Cependant ni Béatrice ni les deux hommes n’avaient oublié le carnet de maître Jean. Qu’était-il devenu ? En présence de Catherine Colas s’était bien gardé d’en parler à Elsie, mais tout de même il fallait savoir si les filles l’avaient récupéré ou non et si oui ce qu’il était devenu. On s’arrangea donc pour faire revenir Catherine et Rodolphe en ville alors que Colas retournerait durant leur absence voir Elsie. En chemin, Colas sifflotait, il se sentait le cœur joyeux, c’est vrai que le temps était au beau et que son ciel à lui s’éclaircissait. Lorsqu’il poussa la porte, il hésita pourtant à la franchir, son cœur battait plus fort que d’ordinaire et quelque chose dans sa gorge se nouait. Un brouhaha de voix, des rires stridents ou graves, de petits cris de filles qui se voulaient effarouchées, des beuglements et des jappements d’hommes pris de boisson. On se serait cru dans une basse-cour ou un jeune chien donnerait la chasse aux poules. Pourquoi ? Comment ? Il n’aurait su le dire, mais ce soir-là les filles avaient un sacré succès. En faisant ses premiers pas hésitants, il réalisa que tout le monde se parlait en bas allemand et que lui n’y comprenait rien. Comment allait-il faire, non seulement les filles n’auraient pas le temps pour lui, mais en plus il n’avait personne pour traduire. Il croisa le regard d’Elsie qui semblait dire : Qu’est-ce qu’il vient faire là celui-là ? Oui, il était tombé là comme un cheveu dans la soupe. Il en ressentit un serrement de cœur.

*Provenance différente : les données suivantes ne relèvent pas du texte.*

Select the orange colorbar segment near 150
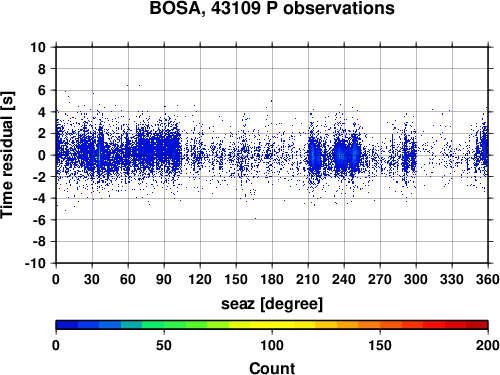This screenshot has height=375, width=500. 369,325
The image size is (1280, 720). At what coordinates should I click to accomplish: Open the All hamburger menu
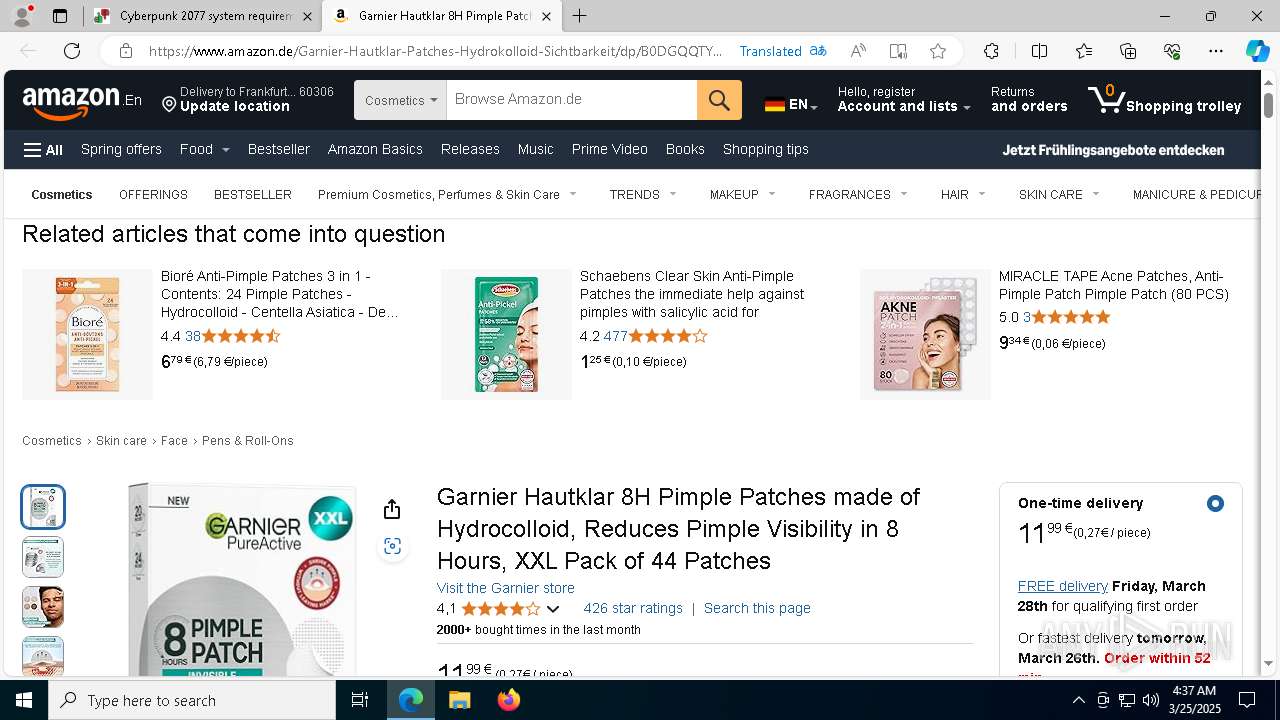(x=43, y=150)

Avant de se décider à repasser la porte il jeta un coup d’œil à la ronde. Un grand échalas, la tenant par la taille, entraînait Babette, la fille qui l’avait introduit l’autre jour. En voyant Colas dans l’encadrement de la porte elle s’arrêta malgré les protestations du grand machin qui semblait pressé de passer à autre chose. Elle lui fit un maigre sourire, plutôt une grimace, car ses yeux n’y participaient pas. L’homme irrité la tira par le bras, alors, comme pour le défier, elle fit un petit signe de la main à Colas avant de disparaître par la porte du fond. Colas resta encore un instant à regarder cette porte qui venait de se refermer, puis sortit. En chemin il s’interrogeait sur cette tristesse qui s’était si soudainement abattue sur lui. Oh il en connaissait la cause, mais ne s’en expliquait pas la raison, que lui était cette fille ? Qu’avait-elle de particulier pour lui produire cet effet ? Elle n’était pas particulièrement belle, alors que lui trouvait-il ? Ainsi plongé dans ses réflexions, il avançait, posant un pied devant l’autre sans un regard autour de lui. En arrivant en ville il s’entendit interpeller. Catherine et Rodolphe revenaient de leur consultation.

- Alors, elle dit quoi ?

- Tu sais elle est sacrément intelligente ta bru !

- Ne vas surtout pas le lui dire ! Mais encore ?

- Elle dit qu’il a sans doute pris froid et que le fait de mouiller constamment ses chausses entretenait le mal. Alors elle lui a donné une médication et recommandé de se couvrir le ventre, les jambes et les pieds d’une couverture pour tenir tout ça bien au chaud et tenir entre ses cuisses un cruchon et d’y laisser pendouiller son tuyau pour ne pas pisser dans ses chausses, mais dans le cruchon. Et que toutes les heures il aille vider ce cruchon en faisant l’effort de se retenir de pisser pendant ce court instant. Elle dit que le muscle doit se réhabituer à l’effort. Et toi ! Tu viens de làbas ?

- T’a été voir la fille ?

Colas prit un air surpris.

- La fille ?

- Allez le Colas me prends pas pour une andouille. Les deux autres se moquent déjà d’elle, tu crois qu’on n’a pas compris ? Tu sais elle est gentille cette

Babette, mais depuis que la petite est partie elle n’a plus le cœur à l’ouvrage et Elsie commence à la prendre en grippe.

- La petite ?

- Ben oui la fille qui faisait le travail ingrat, qu’est partie.